2 Mixed Motive Settings
Required Content 2hrs • All Content 3hrs 45mins
As mentioned in the introductory section, cooperative AI uses many tools and concepts from game theory.
In game theory, multi-agent settings can be classified into three categories:
- Fully cooperative: all agents have shared objectives, where what is “good” for one agent is always equally good for another agent
- Fully competitive: all agents have opposing objectives, where what is “good” for one agent is always bad for all the others (also referred to as zero-sum games)
- Mixed-motive: agents have some overlap in objectives but also some conflicting interests.

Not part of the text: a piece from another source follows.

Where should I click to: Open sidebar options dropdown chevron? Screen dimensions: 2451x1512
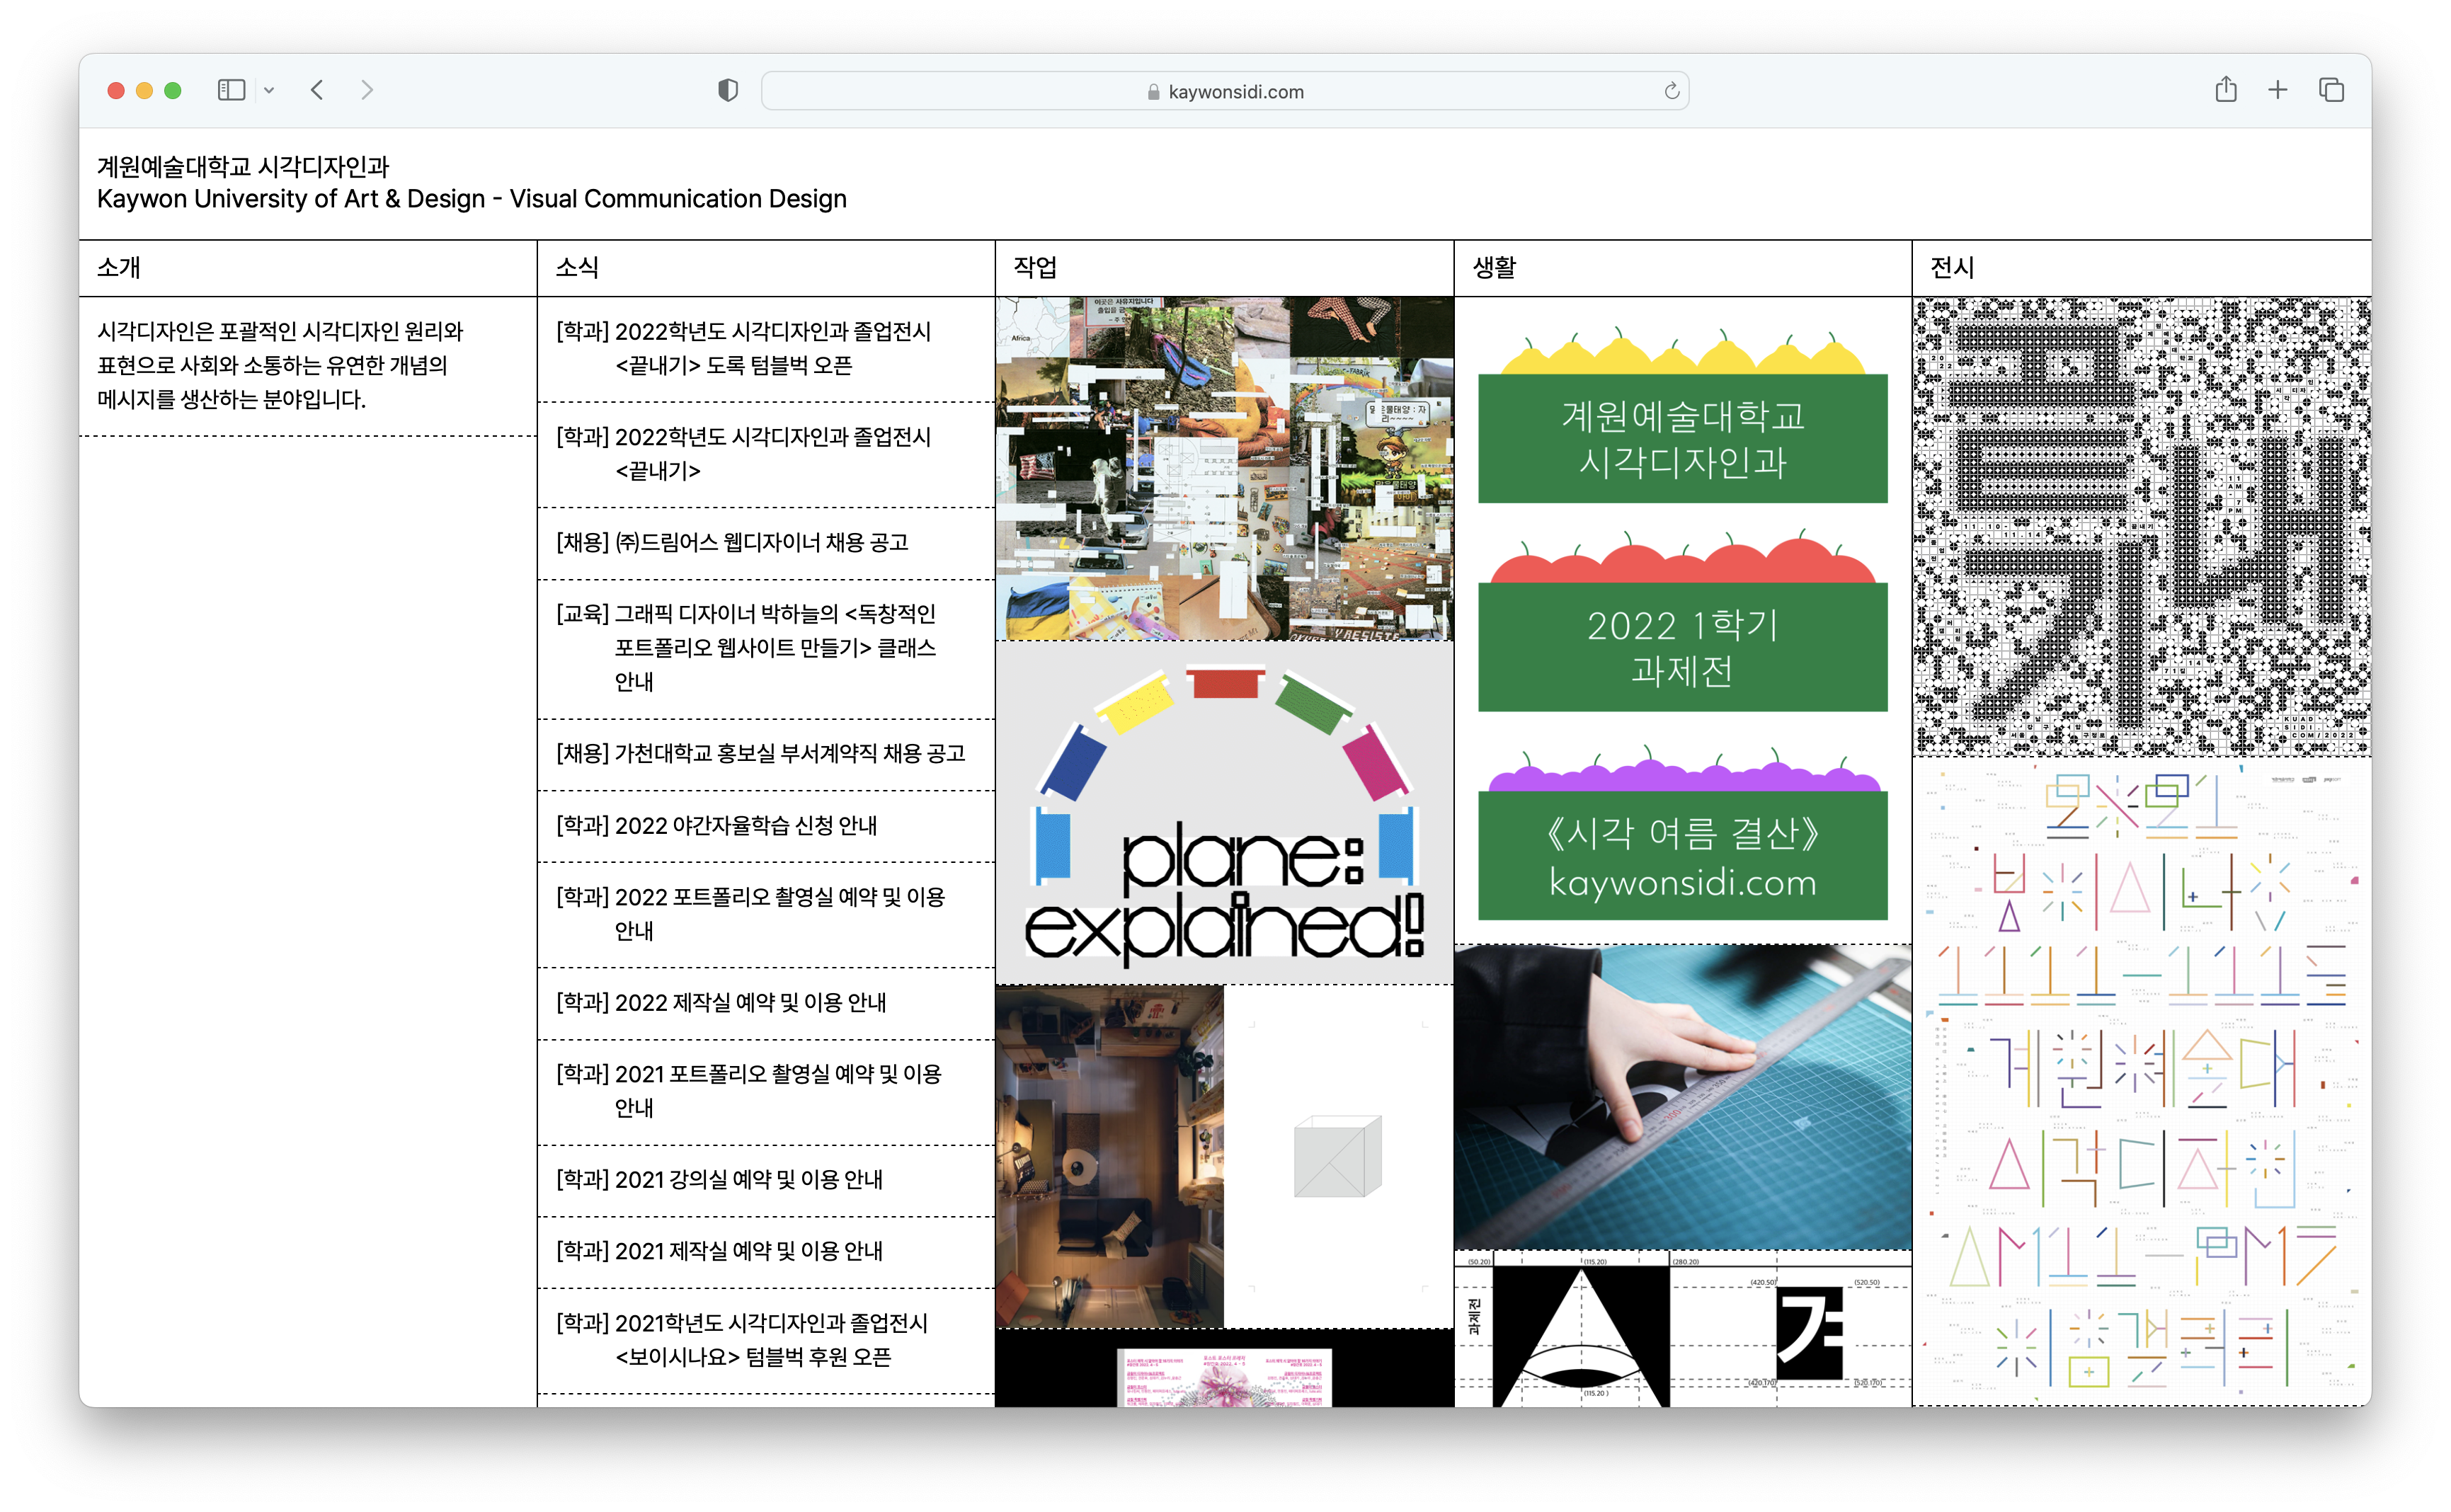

One way to frame what cooperative AI is is that it deals with AI agents in mixed-motive settings. Note that while the description of mixed-motive settings provided above might feel a bit abstract, virtually all interactions you have with other human beings could be described as mixed-motive. In a family, a sports team, a classroom or a workplace you will have different people with different goals that are not perfectly aligned with each other, but neither perfectly opposed.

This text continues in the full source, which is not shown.